Consider, for example, one of the most important projects in the areas of data accessibility and the preservation of digital data—The Internet Archive, which works to preserve access to a broad diversity of digital sources with its WayBackMachine and other digital tools. As Blake Hallinan’s chapter in this collection makes transparent, the WayBackMachine provides a sustainable way to hyperlink webpages—ensuring that still-available webtexts do not suffer from link rot. For our research, we rely on a tool similar to The Internet Archive called DocNow, which “support[s] the ethical collection, use, and preservation of social network data.” One of DocNow’s most promising features is its catalog of Twitter datasets, which has enabled DocNow to grow their archive of Twitter data—they now have a wide diversity of social movement and political datasets.
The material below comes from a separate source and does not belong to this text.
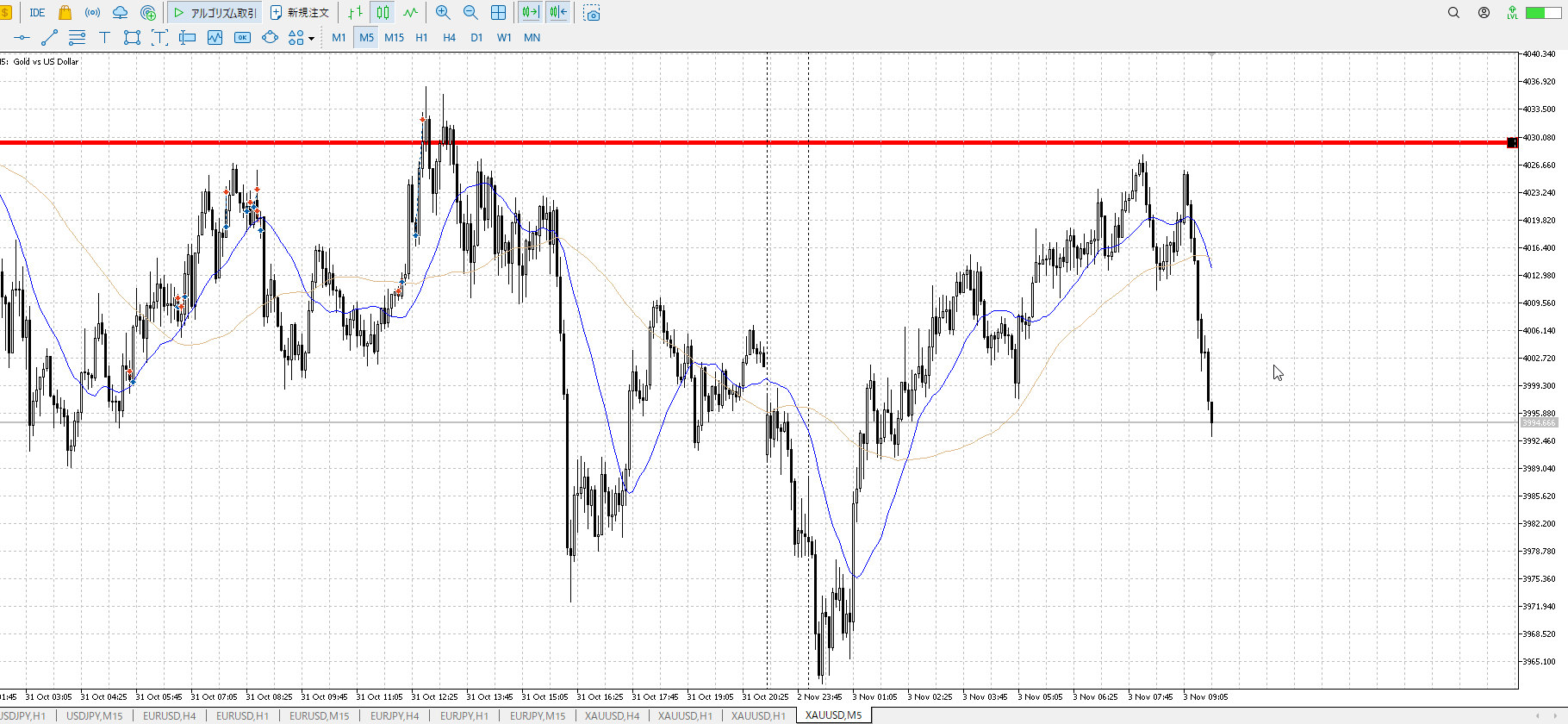Select the M15 timeframe
Screen dimensions: 1568x724
click(394, 38)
For example, they archived 39,622,026 tweet IDs related to public discussions of climate change from September of 2017 until May of 2019 (tags: climate change, environment, politics). They also have a #blacklivesmatter dataset, consisting of 17,292,130 tweets from January of 2016 until March of 2017 (tags: blacklivesmatter, activism). Taking advantage of this feature, the Obama Hope tweets dataset that we collected for this chapter is now available through DocNow, helping to ensure that this aspect of Obama Hope’s history is preserved and available for other researchers to use.
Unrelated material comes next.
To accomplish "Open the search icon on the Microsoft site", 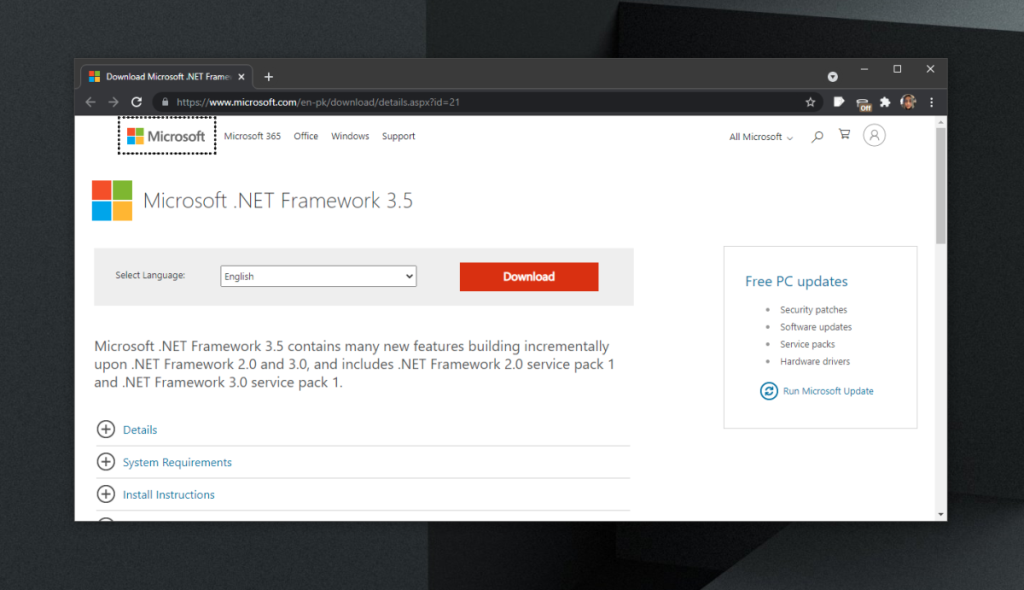I will coord(817,136).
DocNow is just one example of how data driven methods and tools can be productive vehicles for driving digital visual studies research. In subsequent sections of this chapter, we explore how other data driven tools and methods can be useful for doing digital visual studies. More particularly, after describing what the humanities, broadly speaking, are calling macroscopic methodologies, we describe how deploying exploratory and descriptive methods (using MassMine and R) help generate macroscopic visual histories of digital artifacts such as Obama Hope. As evidence, we present findings from research in which we collected and analyzed 24,945 tweets that document conversations about Obama Hope between 2008 and 2016.
We ultimately argue that data driven methods easily extend the types of research we already do, by providing new insights into artifacts like Obama Hope, and eventually, showing promise to enable us to study the networks themselves—working to better understand the wide range of effects resulting from the transition from user-generated content to data-driven content in digital networks. In the "Content/Scale" section of this chapter we explain the transition to data-driven content, as well as looking at how macroscopic methods have been developing across the humanities to study massive collections of cultural artifacts. But first, the next section addresses the business models that build and sustain data-driven technologies—identifying how proprietary approaches to digital data inhibit the study of visual artifacts at scale, and how macroscopic methodologies confront issues of scale across the humanities.